Exercise prompt —
Reproduce word for word the passage of the article on extracting PDF content that opens with the words "Acrobat, or for" and closes with "could be extensive.".

Page extract —
==================================================

8

Extracting content from PDFs to reformat using MS Word

– Ashish Gupta

When was the last time you regretted not having the source file of a PDF file you had to edit? Probably not long ago. We  have all lost source files to PDF files, only to realize later that the amount of editing we have to do cannot be done using even Acrobat. And then there are times when we’ve simply inherited or received PDF files from others, with no clue of their source files. While we learn how not to lose our source files (!), this article describes ways of generating them, starting with PDF files.

Acrobat, or for that matter any PDF editor, can only touch-up the text. For extensive edits you have to go back to the source files.

Acrobat includes tools to extract content that can save you a significant number of keystrokes that you would otherwise spend in re-typing. Do note that the way PDF format works, the best you can do is, extract the content with some formatting. It is difficult to retain formatting when converting from a PDF file. You have to re-format the content. Depending on the page layout and formatting, the re-formatting could be extensive.

==================================================

Records shown —
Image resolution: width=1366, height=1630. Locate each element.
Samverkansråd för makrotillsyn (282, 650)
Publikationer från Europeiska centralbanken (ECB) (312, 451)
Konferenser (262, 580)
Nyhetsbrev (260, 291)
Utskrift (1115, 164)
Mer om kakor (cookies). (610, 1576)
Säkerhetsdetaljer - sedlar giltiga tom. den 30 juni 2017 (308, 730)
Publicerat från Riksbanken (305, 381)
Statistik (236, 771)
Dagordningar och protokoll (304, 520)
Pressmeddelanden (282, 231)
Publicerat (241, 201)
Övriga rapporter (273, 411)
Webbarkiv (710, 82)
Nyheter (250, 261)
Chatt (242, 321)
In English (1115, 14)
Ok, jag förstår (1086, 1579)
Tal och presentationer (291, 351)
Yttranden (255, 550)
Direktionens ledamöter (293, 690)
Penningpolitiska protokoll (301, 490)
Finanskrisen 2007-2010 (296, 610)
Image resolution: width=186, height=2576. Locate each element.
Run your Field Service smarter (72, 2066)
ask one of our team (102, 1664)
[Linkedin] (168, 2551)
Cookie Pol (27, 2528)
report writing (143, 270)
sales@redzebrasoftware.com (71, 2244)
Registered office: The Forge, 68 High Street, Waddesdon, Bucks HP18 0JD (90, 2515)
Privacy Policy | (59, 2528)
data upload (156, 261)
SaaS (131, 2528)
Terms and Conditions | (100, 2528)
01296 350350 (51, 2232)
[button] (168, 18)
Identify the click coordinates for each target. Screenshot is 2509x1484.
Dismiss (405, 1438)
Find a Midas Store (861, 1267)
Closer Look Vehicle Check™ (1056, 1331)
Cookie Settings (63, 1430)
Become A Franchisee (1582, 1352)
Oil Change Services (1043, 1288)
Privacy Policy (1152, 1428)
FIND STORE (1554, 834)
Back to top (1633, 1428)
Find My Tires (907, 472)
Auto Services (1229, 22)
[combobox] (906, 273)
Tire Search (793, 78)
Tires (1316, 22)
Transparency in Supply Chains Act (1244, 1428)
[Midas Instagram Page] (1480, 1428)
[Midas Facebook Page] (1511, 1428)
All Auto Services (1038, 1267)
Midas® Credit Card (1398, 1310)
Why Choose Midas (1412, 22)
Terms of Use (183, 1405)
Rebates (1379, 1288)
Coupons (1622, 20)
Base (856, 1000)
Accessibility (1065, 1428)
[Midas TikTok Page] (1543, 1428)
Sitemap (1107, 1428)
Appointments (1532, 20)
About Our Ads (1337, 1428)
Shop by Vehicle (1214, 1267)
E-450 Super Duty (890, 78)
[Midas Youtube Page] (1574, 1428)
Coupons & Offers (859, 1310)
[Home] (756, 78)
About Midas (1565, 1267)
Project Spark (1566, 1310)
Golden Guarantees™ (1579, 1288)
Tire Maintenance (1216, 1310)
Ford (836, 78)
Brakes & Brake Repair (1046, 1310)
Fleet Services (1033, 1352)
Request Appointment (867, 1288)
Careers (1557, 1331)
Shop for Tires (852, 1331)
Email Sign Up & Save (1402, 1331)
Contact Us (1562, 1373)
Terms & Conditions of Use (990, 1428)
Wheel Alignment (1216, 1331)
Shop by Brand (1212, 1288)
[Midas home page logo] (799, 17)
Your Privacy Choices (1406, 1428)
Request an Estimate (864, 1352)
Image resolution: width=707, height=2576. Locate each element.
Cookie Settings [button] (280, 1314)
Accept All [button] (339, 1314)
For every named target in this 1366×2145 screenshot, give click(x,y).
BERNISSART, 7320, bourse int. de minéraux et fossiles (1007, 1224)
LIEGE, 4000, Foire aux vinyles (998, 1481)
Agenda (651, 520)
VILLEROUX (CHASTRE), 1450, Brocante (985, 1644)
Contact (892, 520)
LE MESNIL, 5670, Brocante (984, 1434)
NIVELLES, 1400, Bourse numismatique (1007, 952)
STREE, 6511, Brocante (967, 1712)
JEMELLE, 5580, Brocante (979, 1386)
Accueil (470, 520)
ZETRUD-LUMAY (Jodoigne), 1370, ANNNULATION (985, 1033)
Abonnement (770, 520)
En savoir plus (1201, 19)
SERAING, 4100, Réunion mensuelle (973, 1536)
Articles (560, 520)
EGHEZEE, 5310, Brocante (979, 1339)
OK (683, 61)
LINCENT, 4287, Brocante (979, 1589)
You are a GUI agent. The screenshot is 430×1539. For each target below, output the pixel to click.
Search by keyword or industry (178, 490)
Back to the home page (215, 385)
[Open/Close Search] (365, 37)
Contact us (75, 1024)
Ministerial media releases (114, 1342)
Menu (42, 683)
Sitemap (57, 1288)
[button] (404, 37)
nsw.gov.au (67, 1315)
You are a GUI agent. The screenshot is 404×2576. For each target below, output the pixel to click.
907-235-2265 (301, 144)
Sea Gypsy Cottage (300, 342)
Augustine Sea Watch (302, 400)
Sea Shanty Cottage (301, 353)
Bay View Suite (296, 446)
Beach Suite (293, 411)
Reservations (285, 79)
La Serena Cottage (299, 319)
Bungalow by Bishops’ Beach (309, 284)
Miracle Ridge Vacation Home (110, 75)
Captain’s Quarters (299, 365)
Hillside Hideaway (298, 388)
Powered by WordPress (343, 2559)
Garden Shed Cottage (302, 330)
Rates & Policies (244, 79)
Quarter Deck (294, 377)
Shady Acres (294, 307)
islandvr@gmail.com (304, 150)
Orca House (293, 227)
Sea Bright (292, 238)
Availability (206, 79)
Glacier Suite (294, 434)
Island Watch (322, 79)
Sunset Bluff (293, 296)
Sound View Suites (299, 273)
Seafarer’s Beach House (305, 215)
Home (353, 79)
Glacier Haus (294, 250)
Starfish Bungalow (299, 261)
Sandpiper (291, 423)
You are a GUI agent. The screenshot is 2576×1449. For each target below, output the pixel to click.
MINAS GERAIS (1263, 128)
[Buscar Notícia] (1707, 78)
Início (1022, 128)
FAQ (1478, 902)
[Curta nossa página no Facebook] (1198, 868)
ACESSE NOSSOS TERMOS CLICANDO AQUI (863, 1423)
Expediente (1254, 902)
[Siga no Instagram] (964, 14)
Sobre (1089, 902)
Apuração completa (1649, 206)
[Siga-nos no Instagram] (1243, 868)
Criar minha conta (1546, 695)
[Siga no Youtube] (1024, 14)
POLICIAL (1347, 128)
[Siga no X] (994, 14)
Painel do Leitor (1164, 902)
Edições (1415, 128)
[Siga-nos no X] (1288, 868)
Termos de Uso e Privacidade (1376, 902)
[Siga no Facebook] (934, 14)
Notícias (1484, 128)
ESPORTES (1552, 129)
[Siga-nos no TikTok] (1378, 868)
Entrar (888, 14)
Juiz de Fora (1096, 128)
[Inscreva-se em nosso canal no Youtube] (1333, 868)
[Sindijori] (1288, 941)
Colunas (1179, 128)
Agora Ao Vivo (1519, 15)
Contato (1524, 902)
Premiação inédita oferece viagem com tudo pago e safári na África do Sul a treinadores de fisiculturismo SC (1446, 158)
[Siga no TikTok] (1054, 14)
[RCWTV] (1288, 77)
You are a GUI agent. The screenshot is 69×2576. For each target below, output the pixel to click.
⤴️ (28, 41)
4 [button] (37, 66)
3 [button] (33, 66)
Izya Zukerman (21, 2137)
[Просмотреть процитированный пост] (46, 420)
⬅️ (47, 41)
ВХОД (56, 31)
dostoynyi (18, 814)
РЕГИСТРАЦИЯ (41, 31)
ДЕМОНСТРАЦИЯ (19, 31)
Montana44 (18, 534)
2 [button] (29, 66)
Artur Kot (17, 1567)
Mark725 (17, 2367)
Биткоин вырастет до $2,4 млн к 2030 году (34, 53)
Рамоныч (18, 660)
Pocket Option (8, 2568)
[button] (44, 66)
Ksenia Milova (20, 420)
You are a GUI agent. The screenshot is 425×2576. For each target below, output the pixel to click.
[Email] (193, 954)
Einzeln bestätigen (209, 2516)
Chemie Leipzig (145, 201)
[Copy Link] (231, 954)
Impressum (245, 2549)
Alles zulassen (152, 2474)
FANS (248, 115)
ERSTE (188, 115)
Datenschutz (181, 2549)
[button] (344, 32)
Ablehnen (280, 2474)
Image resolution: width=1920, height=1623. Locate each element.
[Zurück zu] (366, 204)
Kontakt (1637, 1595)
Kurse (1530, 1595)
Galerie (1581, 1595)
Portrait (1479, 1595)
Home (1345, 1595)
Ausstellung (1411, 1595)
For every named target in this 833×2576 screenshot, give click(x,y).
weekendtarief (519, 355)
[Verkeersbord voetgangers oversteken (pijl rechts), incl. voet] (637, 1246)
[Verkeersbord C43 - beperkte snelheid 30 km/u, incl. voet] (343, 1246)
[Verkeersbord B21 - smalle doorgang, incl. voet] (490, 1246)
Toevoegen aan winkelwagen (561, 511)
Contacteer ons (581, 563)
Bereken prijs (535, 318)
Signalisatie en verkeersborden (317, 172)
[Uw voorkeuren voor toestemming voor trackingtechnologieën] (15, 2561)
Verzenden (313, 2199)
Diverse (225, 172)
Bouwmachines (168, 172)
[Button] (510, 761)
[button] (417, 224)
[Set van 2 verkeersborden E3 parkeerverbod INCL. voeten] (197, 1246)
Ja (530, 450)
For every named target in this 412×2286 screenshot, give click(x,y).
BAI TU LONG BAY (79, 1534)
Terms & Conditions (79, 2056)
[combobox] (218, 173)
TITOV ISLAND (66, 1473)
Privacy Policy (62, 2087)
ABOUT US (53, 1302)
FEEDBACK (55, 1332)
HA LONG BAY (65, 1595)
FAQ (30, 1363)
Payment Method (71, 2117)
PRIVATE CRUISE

==================================================

Finished exercise —
Acrobat, or for that matter any PDF editor, can only touch-up the text. For extensive edits you have to go back to the source files.

Acrobat includes tools to extract content that can save you a significant number of keystrokes that you would otherwise spend in re-typing. Do note that the way PDF format works, the best you can do is, extract the content with some formatting. It is difficult to retain formatting when converting from a PDF file. You have to re-format the content. Depending on the page layout and formatting, the re-formatting could be extensive.